“Yes. Meet me at noon in the last parking spot on the row directly in front of the entrance to the furniture store.”
“That’s oddly specific.”
“You asked for a place.” I shrugged. “I gave you one.”
“I know, but I wasn’t expecting such precision. What happens if I park in, say, the second to last spot?”
I shook my head, smiling. “I wouldn’t do it.”
“I mean, maybe I park, like, one row over. Or sideways. What happens then?”
“You’ll get stuck behind people driving slow in the fast lane forever.”
“Oh.” She laughed. “That’s not good. I suppose you’re right. We’ll go with your obsessive-compulsive spot then.”
I saw Hudson approaching his car and gestured toward him with my head. “Your ride is here.”
Twisting her head, Grace spotted him and stomped her foot like an insolent toddler. “Ugh, don’t make me go.”
“You have to,” I whispered, placing the bags of my dirty clothes in her hands, turning her around, and scooting her toward him. “Who else is going to wash my clothes and bake me cookies?”
She barked out a laugh. “I never said I was baking you cookies.”
“You never said you weren’t.”
She turned back around, her nose crinkling. “Are you going to be all right out there all by yourself?”
All by myself? Hell, I wished. When the sun went down in Los Angeles, the cretins crawled out of their holes and I was very muchnotalone.
“Don’t worry about me,” I reassured her. “I know how to disappear.”
She nodded, nibbling on her bottom lip. “But you won’t disappear on me, will you?”
How could I explain to her that she was the power player in this pairing? She was the one with the life to live. I had nothing. I’d always show up. I wasn’t sure she could say the same. “No. Now go. Don’t miss your ride.”
“Okay,” she said, walking away backward so that she was still staring at me. “Tomorrow. Noon. In that ridiculous spot of yours. Don’t be late.”
“I won’t. Oh, and Grace? That stuff…” I pointed to the plastic bags in her hands. “It’s all I own.”
“I got you, Beats.” She lifted the bags up to show me as she continued walking backward. “I promise I won’t let you down.”
I stayed behind the pillar, watching as Grace approached Hudson. The two exchanged words, and then she slipped into his car and away they went. A moment passed. And then another. I couldn’t seem to move my feet from this spot after she’d disappeared from sight. I’d watched people walk away plenty of times before, but it had never felt like this. As illogical as it seemed, I knew this privileged, inquisitive girl would come back for me. I couldn’t say how I knew; I just did.
Somewhere on a desk at The Department of Children and Family Services was a file with my name on it. Inside of that file was a psyche evaluation with a fancy diagnosis stamped on it: Reactive Attachment Disorder. An inability to show affection for others. To trust. To bond.
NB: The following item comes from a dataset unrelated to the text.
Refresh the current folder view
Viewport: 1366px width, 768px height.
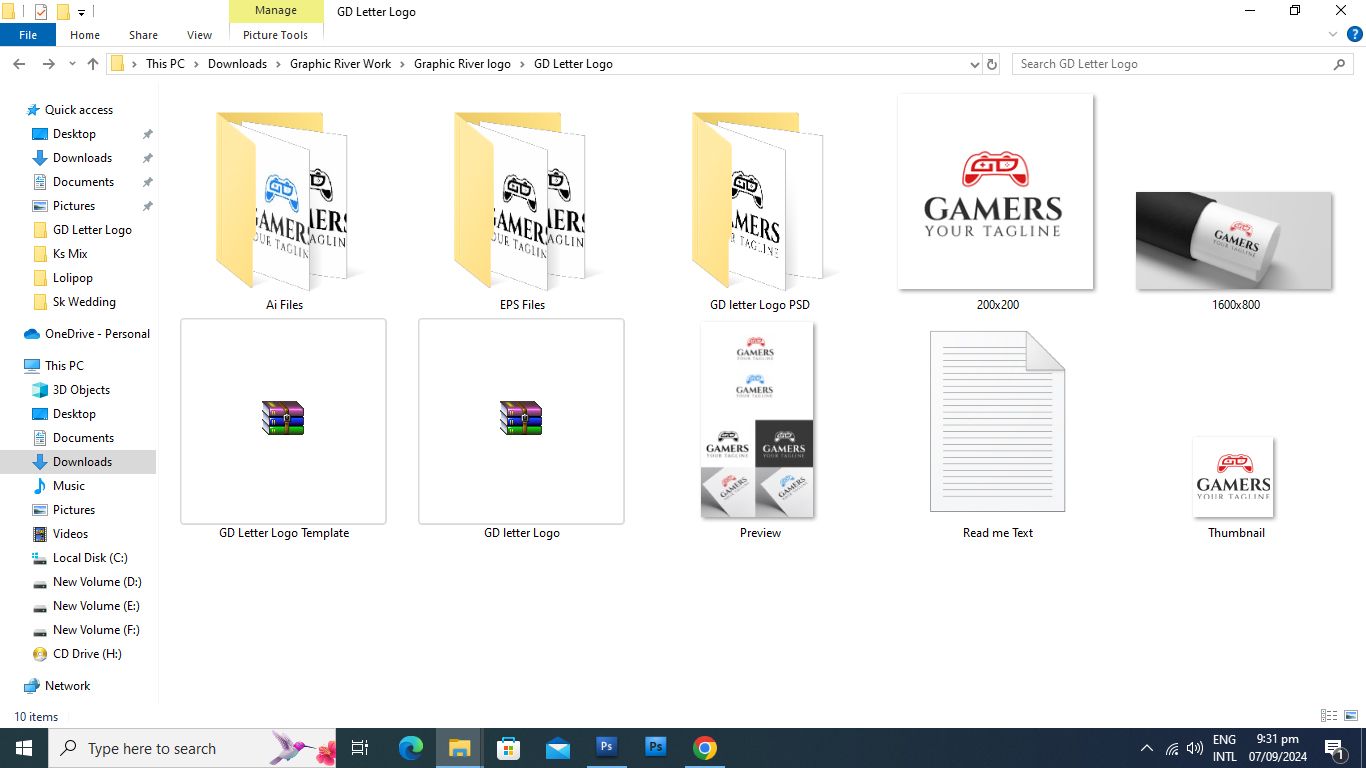click(x=992, y=64)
Grace had just proven the experts wrong.
* * *
Standing alonein the parking garage, I had a decision to make. Walk the four miles back to the part of the city I knew well, the part where cops didn’t bother the squatters and where the motel management was a little less beholden to the state ID laws, or find myself a place to crash around here for the night. Both held their risks. Remaining in an area I was unfamiliar with was dangerous but it would avoid me having to make the same trip back in the morning. I glanced around the garage, wondering if maybe I could get away with crashing here. I wandered the different levels until I found an out-of-the-way nook and settled in.
I must have fallen fast asleep because I had no idea where I was or what time I was awakened by the man in a security sweatshirt. “This is private property. Gotta move.”
I jolted upright, my heart racing at the unexpected intrusion.
“Okay, I’m going.”
Grabbing my buckets, I was already walking away when he called to me. “How much?”